In many ways, OpenStreetMap is similar to other open source and open knowledge projects, such as Wikipedia. These similarities include the patterns of contribution and the importance of participation inequalities, in which a small group of participants contribute very significantly, while a very large group of occasional participants contribute only occasionally; the general demographic of participants, with strong representation from educated young males; or the temporal patterns of engagements, in which some participants go through a peak of activity and lose interest, while a small group joins and continues to invest its time and effort to help the progress of the project. These aspects have been identified by researchers who explored volunteering and leisure activities, and crowdsourcing as well as those who explored commons-based peer production networks (Benkler & Nissenbaum 2006).
However, OpenStreetMap is a project about geography, and deals with the shape of features and information about places on the face of the Earth.

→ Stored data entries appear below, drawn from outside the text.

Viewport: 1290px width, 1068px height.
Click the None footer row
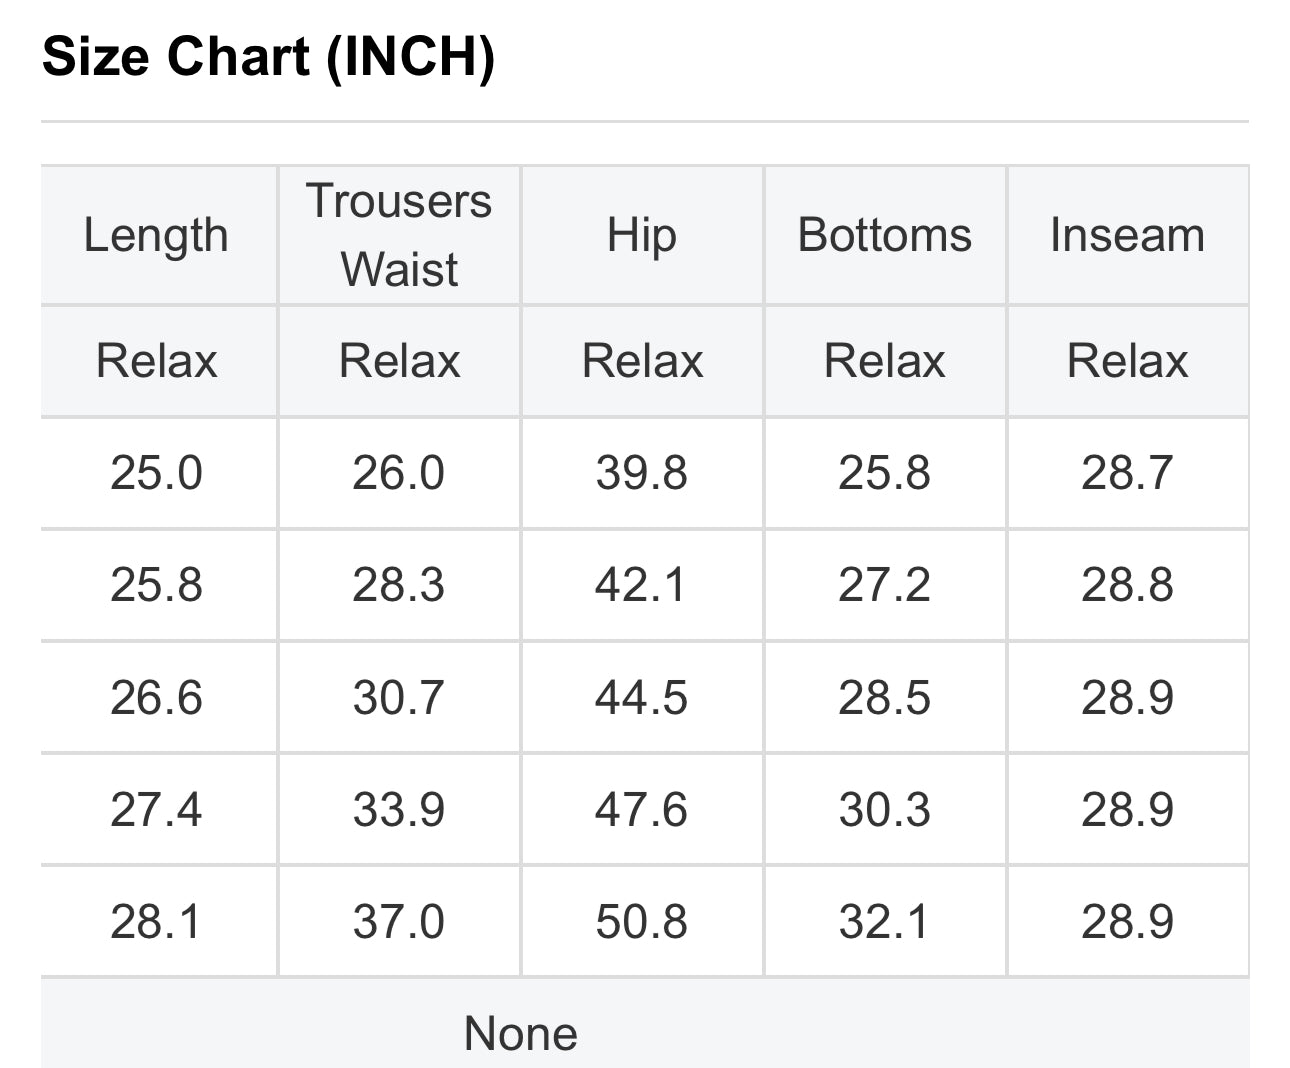coord(521,1033)
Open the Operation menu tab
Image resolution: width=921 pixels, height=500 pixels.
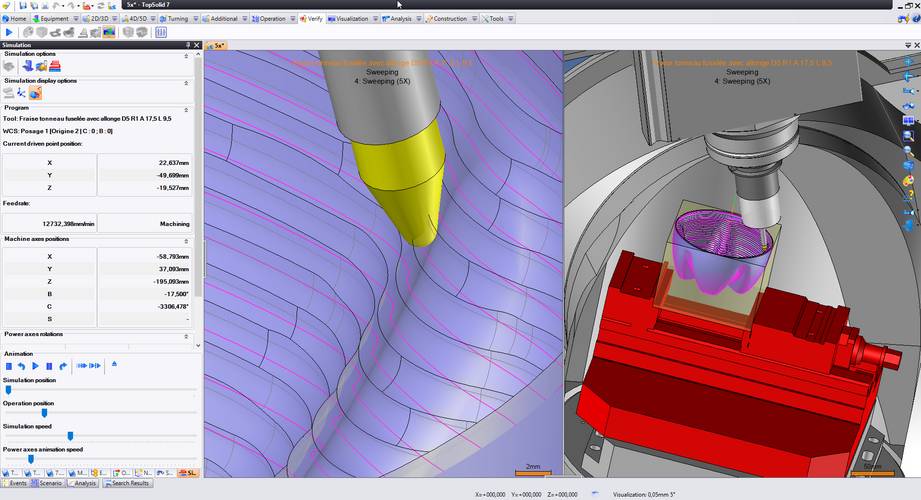pos(271,18)
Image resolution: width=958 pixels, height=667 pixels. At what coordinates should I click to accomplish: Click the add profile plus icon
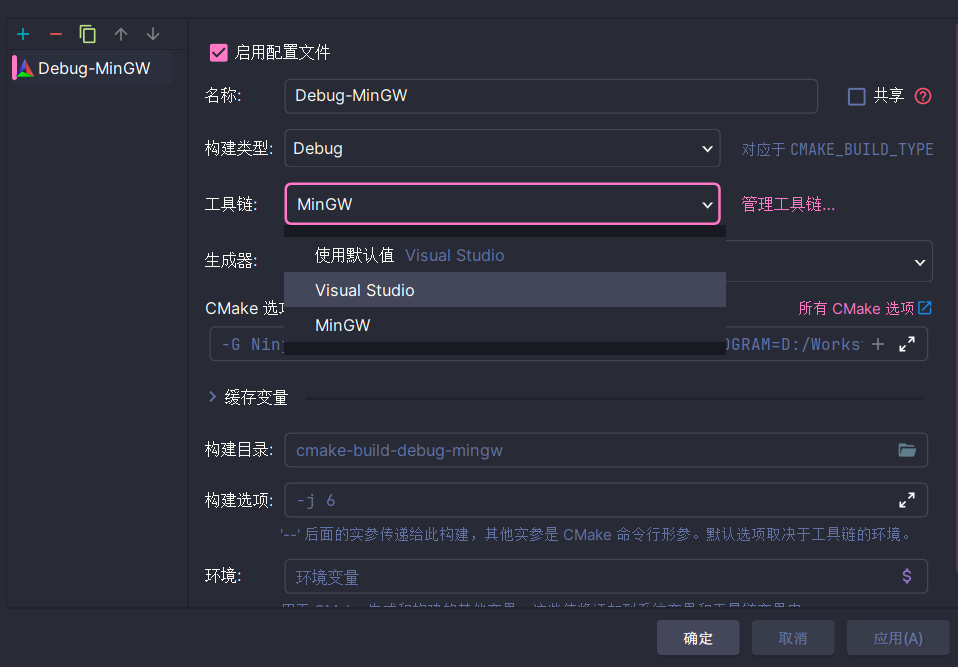[x=23, y=34]
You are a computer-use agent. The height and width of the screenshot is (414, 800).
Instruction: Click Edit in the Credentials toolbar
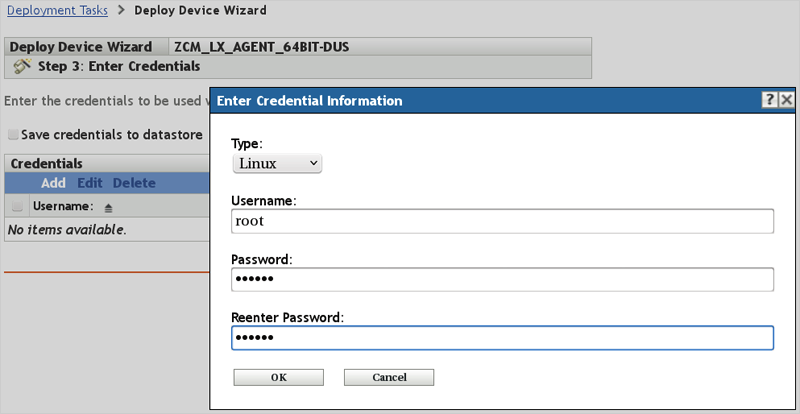(89, 183)
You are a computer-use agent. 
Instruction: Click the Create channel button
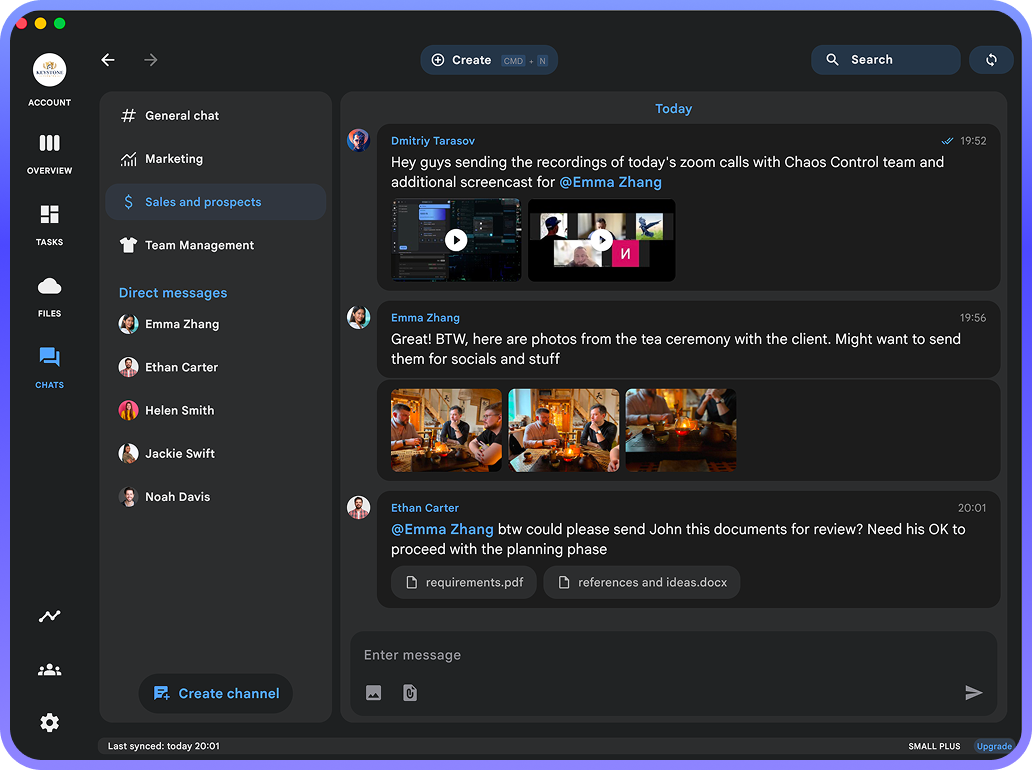tap(216, 693)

Thus, the emerging question is ‘what influence does geography have on OSM?’ Does geography make some fundamental changes to the basic principles of crowdsourcing, or should OSM be treated as ‘wikipedia for maps’?
In the presentation, which is based on my work, as well as the work of Vyron Antoniou and Nama Budhathoki, we argue that geography is playing a ‘tyrannical’ role in OSM and other projects that are based on crowdsourced geographical information and shapes the nature of the project beyond what is usually accepted.
The first influence of geography is on motivation. A survey of OSM participants shows that specific geographical knowledge, which a participant acquired at first hand, and the wish to use this knowledge and see it mapped well is an important factor in participation in the project. We found that participants are driven to mapping activities by their desire to represent the places they care about and fix the errors on the map. Both of these motives require local knowledge.
A second influence is on the accuracy and completeness of coverage, with places that are highly populated, and therefore have a larger pool of potential participants, showing better coverage than suburban areas of well-mapped cities. Furthermore, there is an ongoing discussion within the OSM community about the value of mapping without local knowledge and the impact of such action on the willingness of potential contributors to fix errors and contribute to the map.
A third, and somewhat surprising, influence is the impact of mapping places that the participants haven’t or can’t visit, such as Haiti after the earthquake or Baghdad in 2007. Despite the willingness of participants to join in and help in the data collection process, the details that can be captured without being on the ground are fairly limited, even when multiple sources such as Flickr images, Google Street View and paper maps are used. The details are limited to what was captured at a certain point in time and to the limitations of the sensing device, so the mapping is, by necessity, incomplete.
We will demonstrate these and other aspects of what we termed ‘the tyranny of place’ and its impact on what can be covered by OSM without much effort and which locations will not be covered without a concentrated effort that requires some planning.